# Given information

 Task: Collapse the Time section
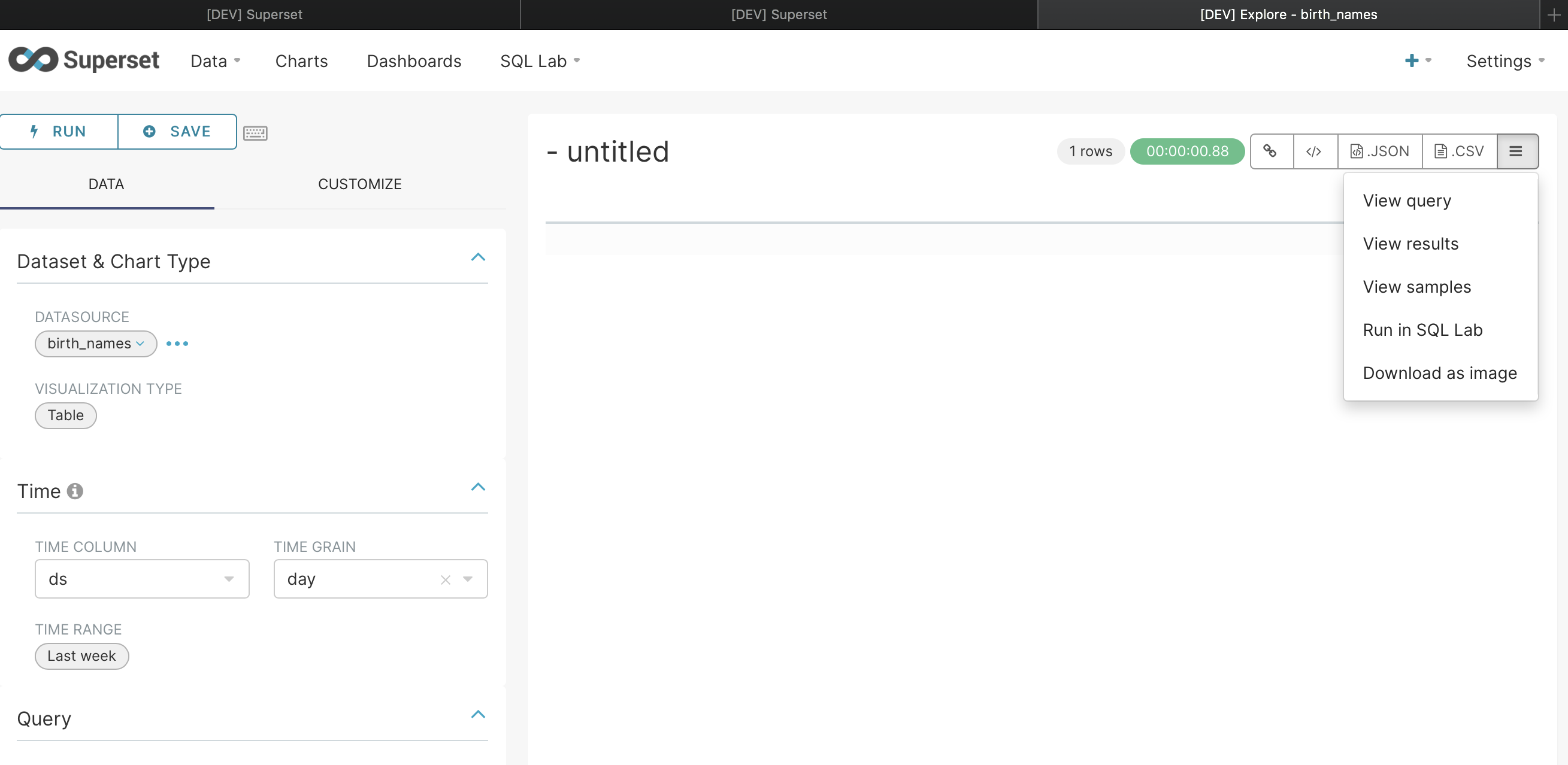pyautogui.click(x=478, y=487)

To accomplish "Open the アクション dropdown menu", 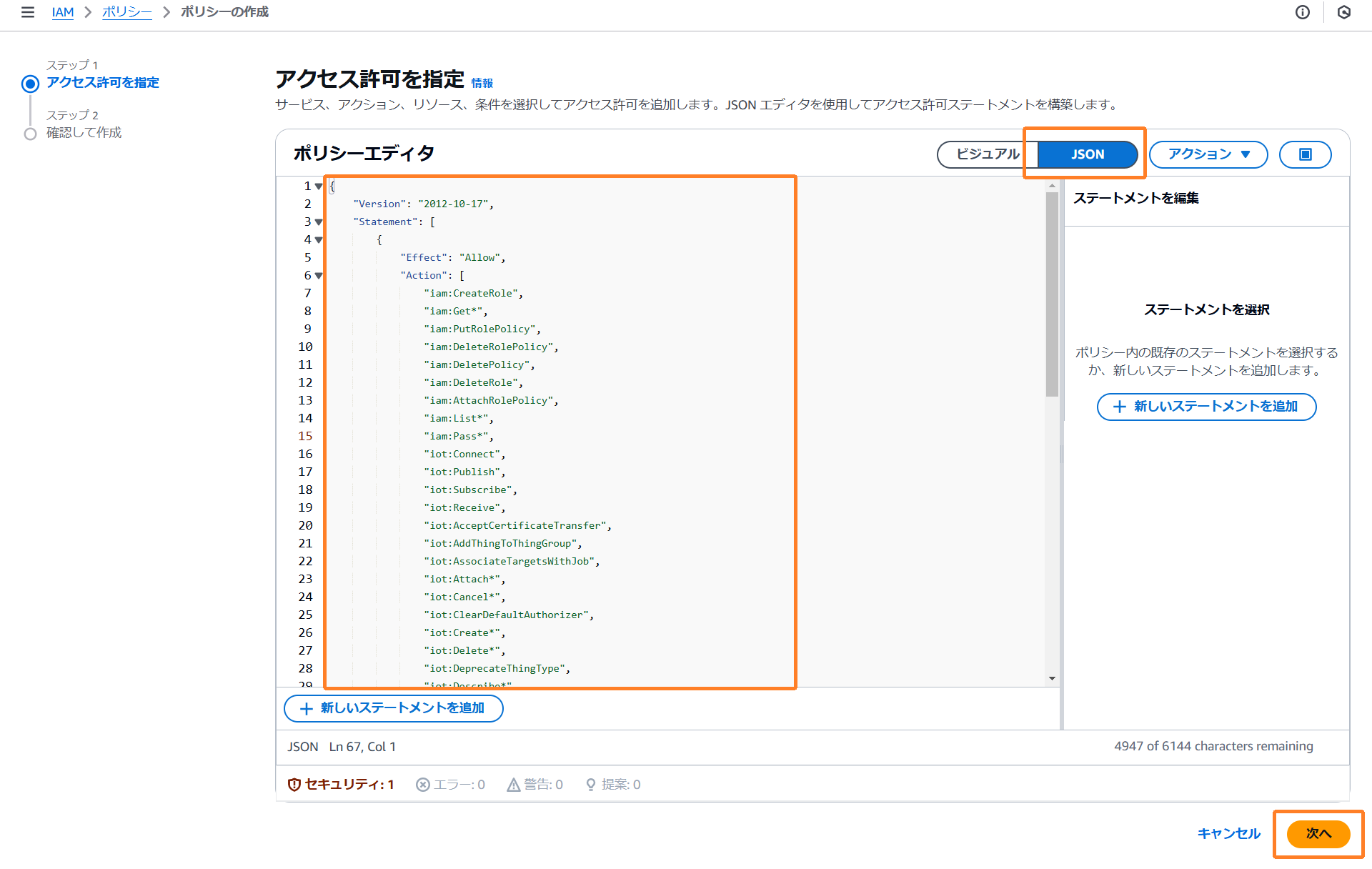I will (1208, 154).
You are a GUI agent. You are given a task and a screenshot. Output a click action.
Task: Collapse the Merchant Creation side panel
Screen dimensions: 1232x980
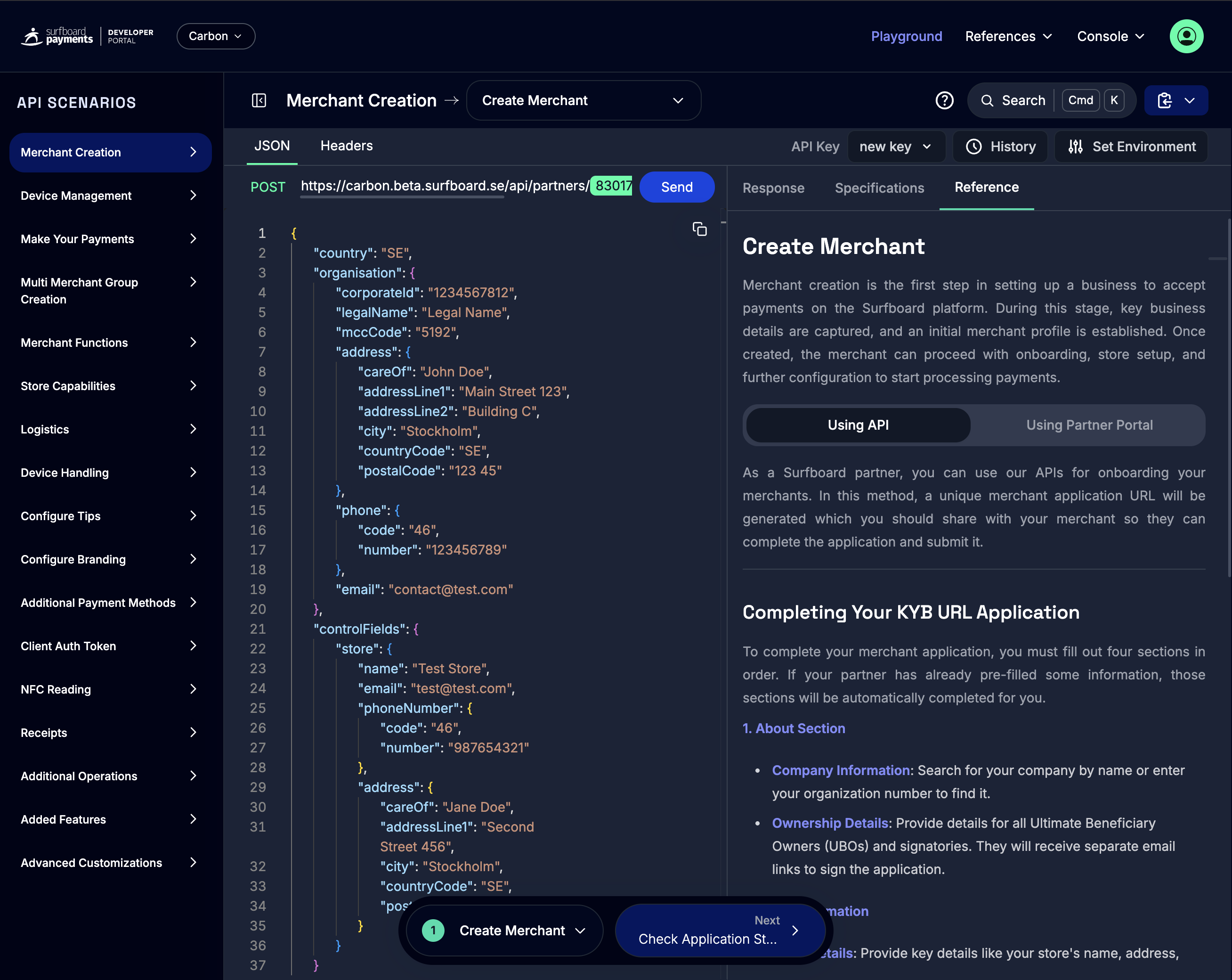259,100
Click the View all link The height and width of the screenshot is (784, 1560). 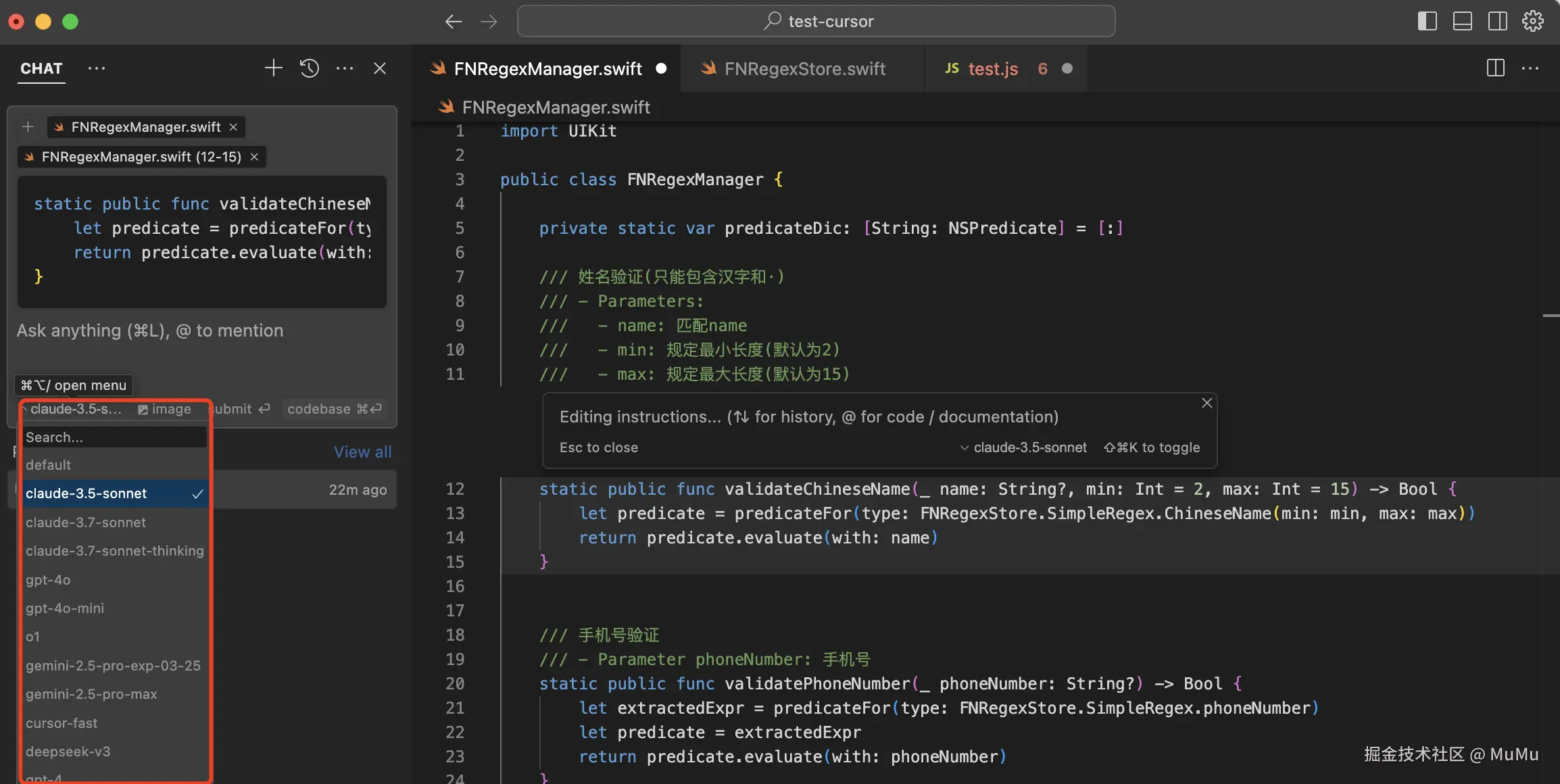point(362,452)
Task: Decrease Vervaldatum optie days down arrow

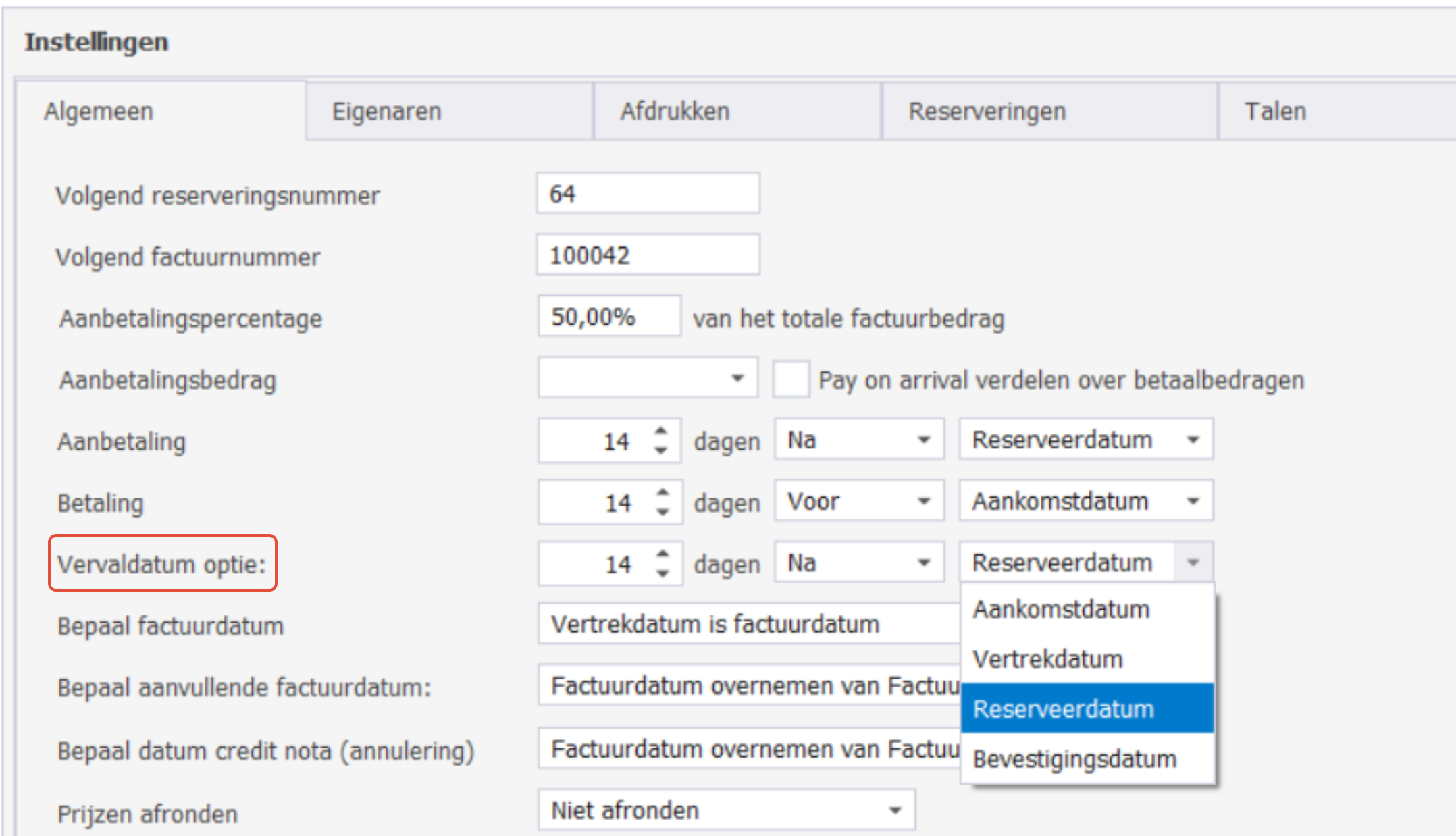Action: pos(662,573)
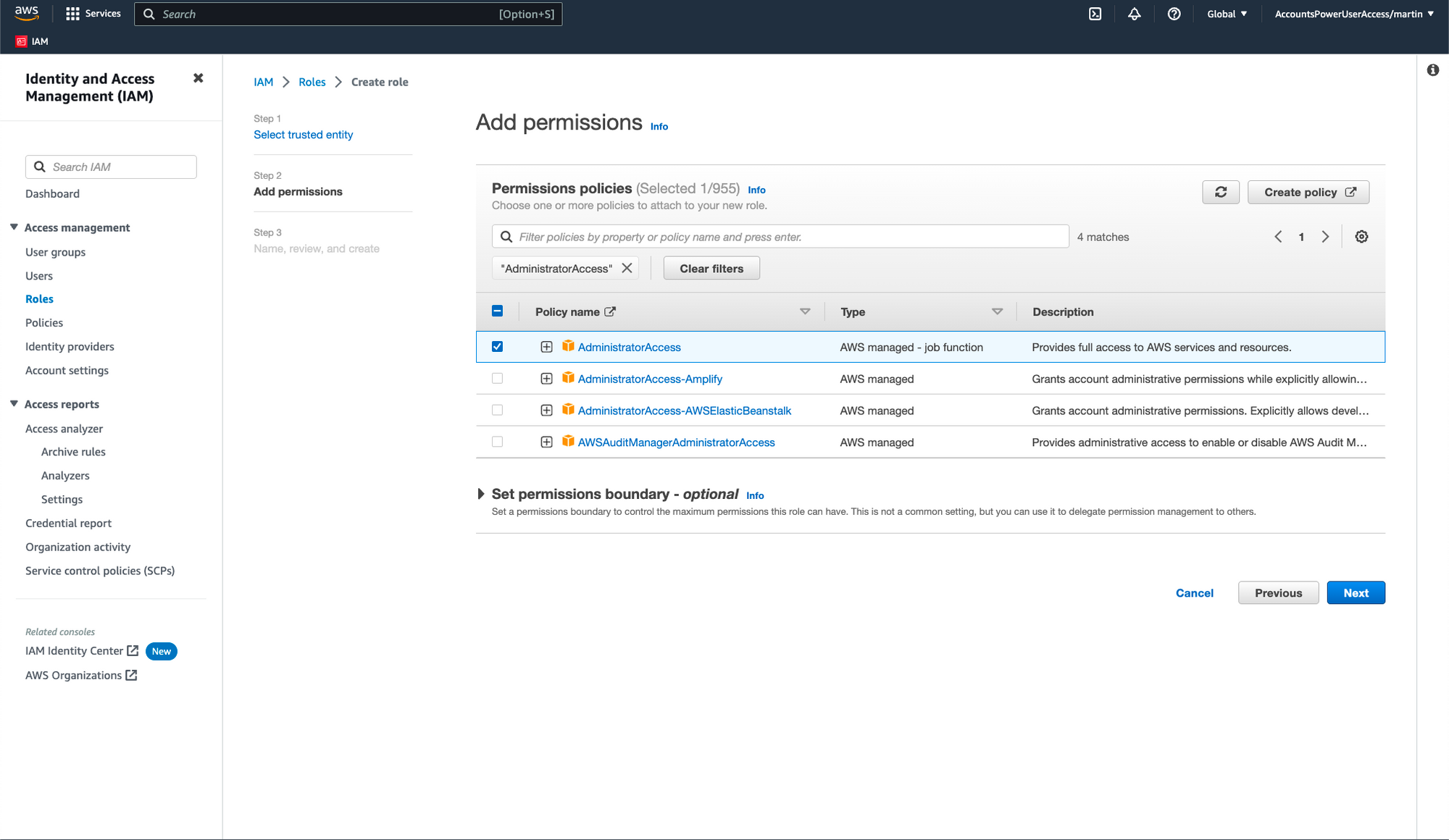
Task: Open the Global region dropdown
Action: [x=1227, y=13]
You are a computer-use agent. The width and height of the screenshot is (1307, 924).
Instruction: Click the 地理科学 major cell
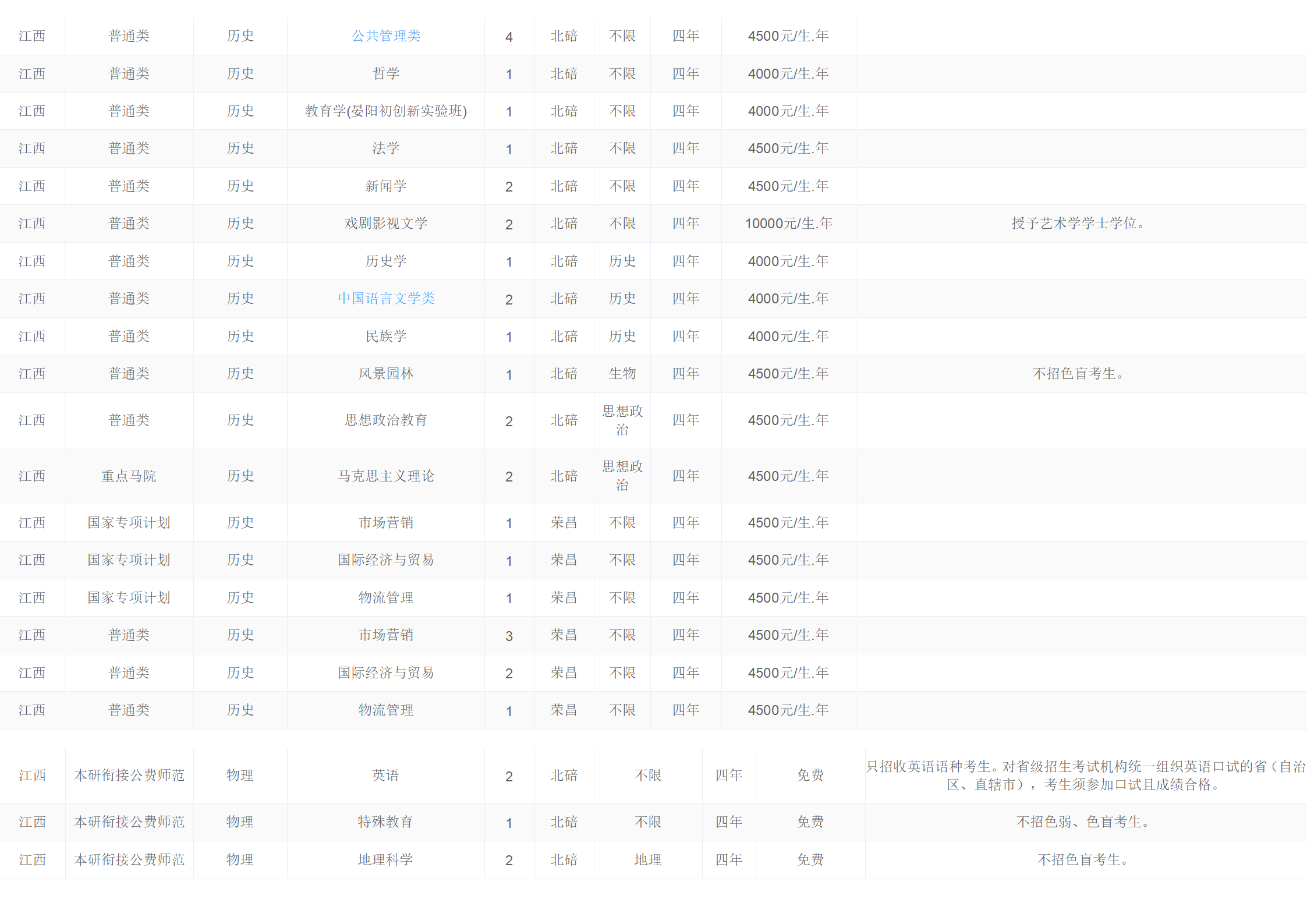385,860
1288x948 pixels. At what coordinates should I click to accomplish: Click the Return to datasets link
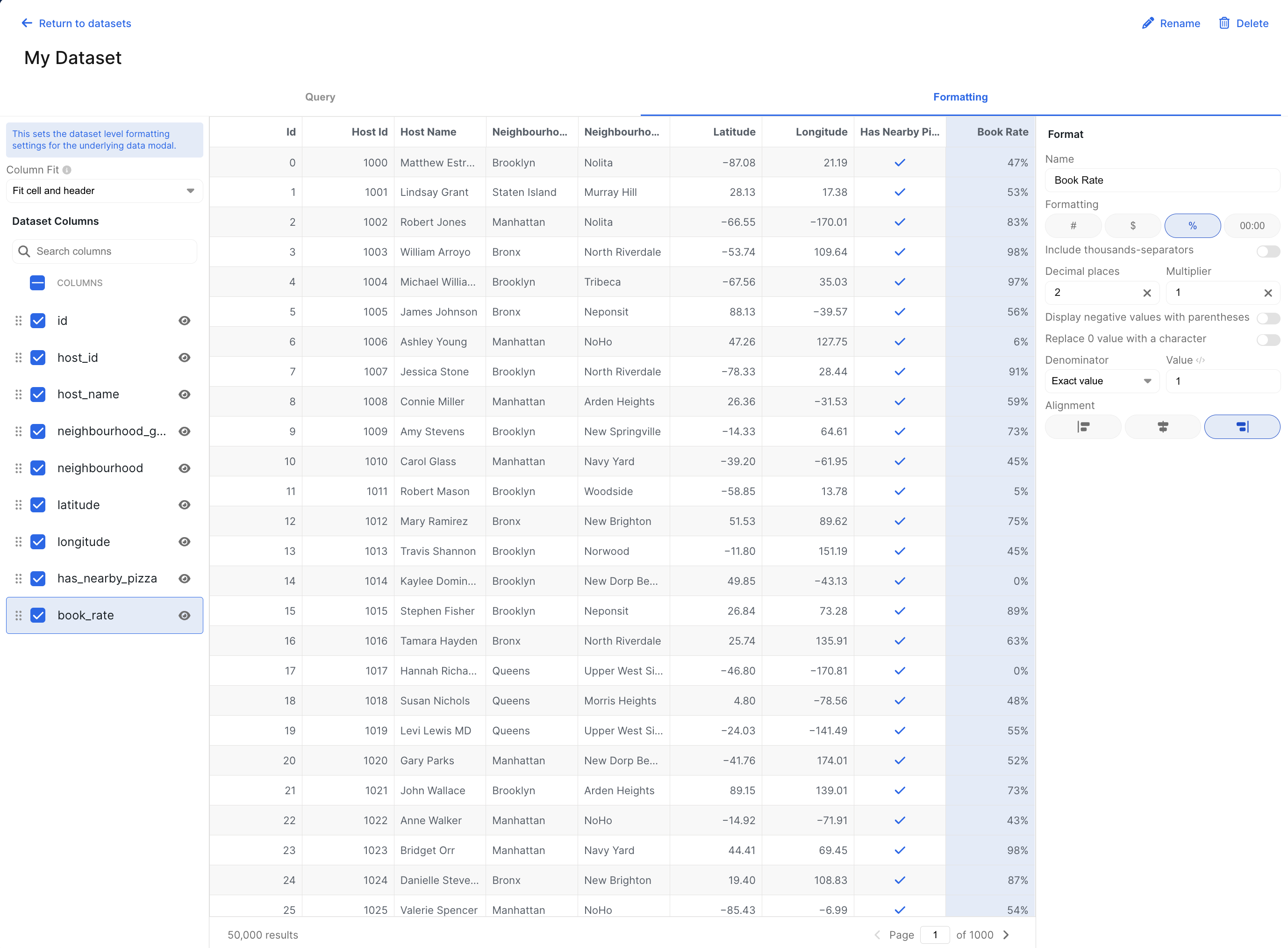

# Assignment
Starting at the line that contains "Instruction: Click the 地理科学 major cell", reproduce each line exactly through the end of the entries above, leaving every picture out.

# Response box
Instruction: Click the 地理科学 major cell
385,860
1288x948 pixels. At what coordinates should I click to accomplish: Click the Return to datasets link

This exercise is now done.